Required work:
a) In the sperm donor essay, what price does the writer give for one vial of sperm?
b) Write the next part of the sperm donor essay, picking up after its final sentence.
== Source passage
If you had asked me how many children I wanted when I was 16, I would have answered 9. Yes, 9. So that my spouse and I could field our own football team.
Yeah, I know. Slowly but surely, my ambitions have given way to reality and that number has dropped. I’m proud to say that I’m down to a respectable 3 and that my wife is only slightly freaked out about the idea.
But I’ve got a problem. An exposure problem.
That’s how Dr. S., the fertility doc, put it.
How do you solve an exposure problem? You buy sperm. And expose yourself to it.
Ah, the miracle of reproduction.
And so my wife and I opened up the internet and began our search for sperm. I say began because months later, we’re still looking. It turns out, picking the perfect sperm to expose yourself to isn’t easy. Or cheap.
As a former practicing heterosexual, I found this latter revelation quite distressing. $500? For one vial? Do these people not know how easy it is to find sperm on the open market? Guys are giving it away, hell, even paying women to take it. I could stand out on a corner right now, buy sperm from 10 guys and still pay less than I would for a Cleveland Cavaliers ticket post LBJ.
Ok, ok. To be fair, this isn’t just any sperm. It’s damn near designer sperm. The donors have been screened, interviewed, personality tested, lab tested, and provided 3 generations of medical history. They must have a degree or be pursuing one. They must be perfectly healthy, tall, specimens of the male form. And if that weren’t enough, their swimmers must be grade A as well. Lots of ’em that swim really really fast.
====
== Data section
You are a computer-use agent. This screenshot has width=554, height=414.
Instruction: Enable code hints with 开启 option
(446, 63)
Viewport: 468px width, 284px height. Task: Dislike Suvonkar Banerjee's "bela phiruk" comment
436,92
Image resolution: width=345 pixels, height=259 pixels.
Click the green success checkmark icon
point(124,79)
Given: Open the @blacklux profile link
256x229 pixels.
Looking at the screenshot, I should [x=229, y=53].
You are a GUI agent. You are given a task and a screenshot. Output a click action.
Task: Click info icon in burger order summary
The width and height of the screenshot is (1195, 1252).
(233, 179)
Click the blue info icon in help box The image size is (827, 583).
====
== Data section
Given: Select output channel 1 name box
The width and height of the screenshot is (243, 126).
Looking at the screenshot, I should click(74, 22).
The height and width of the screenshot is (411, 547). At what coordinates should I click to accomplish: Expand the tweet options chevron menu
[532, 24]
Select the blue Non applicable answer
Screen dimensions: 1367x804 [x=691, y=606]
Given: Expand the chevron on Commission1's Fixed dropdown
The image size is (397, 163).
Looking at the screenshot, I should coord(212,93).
====
Answers given:
a) $500.

b)
Despite the near perfection requirements, the sperm banks have plenty of donors in their databases. Caucasian donors that is. Of the hundreds, perhaps thousands, of donors listed in databases from across the country, we’ve found only 15-20 that are black men. And I thought being a black heterosexual woman with 2 degrees narrowed the field.
Combine that stat with this article about donors who father dozens of children due to lack of regulations in the US and the search gets even hairier.
Finding the perfect donor, who isn’t every other black lesbian’s perfect donor, might be more miraculous than we thought.
A friend of mine found this article after reading this post. Amazing how little has changed since 1999, no?